The OASIS-5 and -6 trials in patients presenting with ACS without severe renal dysfunction demonstrate that fondaparinux is a safe and efficacious antithrombotic agent. Fondaparinux affords a simple regimen that can be used as a single-fixed dose, with no requirement for monitoring. Improved outcomes are associated with reduced bleeding complications and low cost; however, it is important to clearly define the patient population who benefits from this therapy.
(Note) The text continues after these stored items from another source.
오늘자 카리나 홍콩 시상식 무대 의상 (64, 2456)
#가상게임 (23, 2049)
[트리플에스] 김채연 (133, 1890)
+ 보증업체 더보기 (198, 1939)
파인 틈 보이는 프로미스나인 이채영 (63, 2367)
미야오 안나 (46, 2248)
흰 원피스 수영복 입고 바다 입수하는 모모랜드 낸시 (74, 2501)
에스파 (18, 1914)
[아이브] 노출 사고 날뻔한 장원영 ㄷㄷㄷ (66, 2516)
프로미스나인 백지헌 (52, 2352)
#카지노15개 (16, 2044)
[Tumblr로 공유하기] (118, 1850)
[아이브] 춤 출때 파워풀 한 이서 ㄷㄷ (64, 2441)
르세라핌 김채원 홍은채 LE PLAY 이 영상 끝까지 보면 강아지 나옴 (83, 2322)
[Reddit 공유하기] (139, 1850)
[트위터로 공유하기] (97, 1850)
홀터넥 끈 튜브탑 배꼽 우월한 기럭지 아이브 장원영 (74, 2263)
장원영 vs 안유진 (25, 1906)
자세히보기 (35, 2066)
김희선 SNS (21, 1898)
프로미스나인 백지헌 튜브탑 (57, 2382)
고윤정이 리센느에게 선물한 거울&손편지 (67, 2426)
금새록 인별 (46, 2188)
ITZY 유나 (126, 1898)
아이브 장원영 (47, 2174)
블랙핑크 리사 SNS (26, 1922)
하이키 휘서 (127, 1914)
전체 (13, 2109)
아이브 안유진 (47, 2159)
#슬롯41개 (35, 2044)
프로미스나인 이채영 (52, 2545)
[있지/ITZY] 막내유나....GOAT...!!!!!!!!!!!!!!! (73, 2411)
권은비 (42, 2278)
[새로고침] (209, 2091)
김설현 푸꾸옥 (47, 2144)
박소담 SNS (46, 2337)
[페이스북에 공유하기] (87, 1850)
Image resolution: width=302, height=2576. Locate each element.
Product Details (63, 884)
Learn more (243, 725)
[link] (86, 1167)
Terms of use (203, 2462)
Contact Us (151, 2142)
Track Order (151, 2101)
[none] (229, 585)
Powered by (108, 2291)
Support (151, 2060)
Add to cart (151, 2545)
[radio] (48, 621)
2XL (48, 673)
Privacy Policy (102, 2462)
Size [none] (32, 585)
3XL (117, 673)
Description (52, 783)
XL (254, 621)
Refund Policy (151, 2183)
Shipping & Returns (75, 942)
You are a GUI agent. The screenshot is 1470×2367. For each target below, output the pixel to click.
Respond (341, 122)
There is a question about whether the OASIS-6 data are relevant in centres where primary PCI has been established as the preferred treatment for STEMI; fondaparinux may be preferable in settings where the use of angiographic-based reperfusion is not routine. In patients requiring rescue PCI or other PCI after admission, initial management with fondaparinux followed by standard UFH during PCI, is adequate to prevent adverse events. These important trials presented at the ACC meeting and subsequently published demonstrate that antithrombotic therapy in ACS patients with either NSTEMI or STEMI reduces the composite endpoints of death, recurrent MI, and recurrent ischemia. Fondaparinux is as effective as enoxaparin in NSTEMI patients, but with significantly reduced bleeding, particularly in the elderly and in those with an elevated creatinine. Fondaparinux and enoxaparin are more effective than UFH in patients with STEMI receiving thrombolytic therapy for reducing death, MI, and recurrent ischemic events. However, fondaparinux appears to have no adverse effects on bleeding as compared to enoxaparin and likely improves 30-day survival. In patients undergoing PCI or rescue PCI, UFH appears to be superior to fondaparinux.